Factor XIII in Bone Metabolism
Bone remodeling is a life-long process, involving osteoclasts that resorb bone and osteoblasts that form new bone tissues. Bone extracellular matrix is essential in the process by facilitating cell attachment, cell differentiation, and bone mineralization. FXIII is found to participate in the formation of extracellular matrix.
Researches in mice have reported the activation of FXIII-A gene in osteocytes of long bones (femur) and flat bones (calvaria and mandible). A 37,000 protein expressed in bone and was confirmed to be the active product of FXIII-A after posttranslational proteolytic processing.[36] The protein was able to stabilize the interaction of microtubules with the plasma membrane, making it possible for the secretion of exosomes which contain collagen and fibronectin, both of which were predominant composition of bone extracellular matrix.[37,38] Collagen and fibronectin secreted outside the cell could form stable interaction with osteonectin and osteopontin, catalyzed by TG.[39] The deposition of Ca2+ and collagen would decrease after suppression of TG activation, indicating the important role TG played in the mineralization and collagen deposition of bone extracellular matrix. The main TG family enzymes functioned in these processes were TG2 and FXIII.[37]

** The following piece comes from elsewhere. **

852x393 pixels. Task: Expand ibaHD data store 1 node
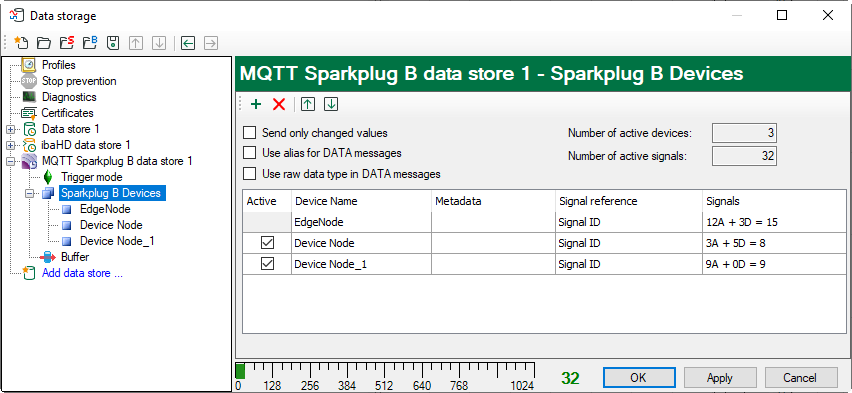[x=10, y=146]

However, other researches have observed mineralization and collagen deposition of extracellular matrix in TG2 and FXIII-A knockout mice. Another protein of 37,000, with similar function to the active product of FXIII-A mentioned above, has been found. It is reasonable to believe that other kinds of protein may also be involved in bone remodeling.[40] Further research about such protein is needed.
Factor XIII in Pregnancy
Women with congenital FXIII deficiency often suffer from miscarriage. A systemic review by Sharief and Kadir found 127 (66%) miscarriages in 192 pregnancies of 63 women with congenital FXIII deficiency. For those without prophylactic therapy, as high as 91% of 136 pregnancies resulted in miscarriage.[41] FXIII-A is present in normal uterus, implantation tissues, and placenta in normal pregnant women, but missing in women of congenital FXIII deficiency.[42] Extravillous cytotrophoblasts formed the cytotrophoblastic shell which stabilized the interaction between embryo and decidua of uterus. It was reported that FXIII-A was missing in the placenta in woman with FXIII deficiency, leading to insufficient formation of the cytotrophoblastic shell.[43] The cross-linking between proteins such as fibrin and fibronectin was also important for the attachment of placenta to uterus.[42]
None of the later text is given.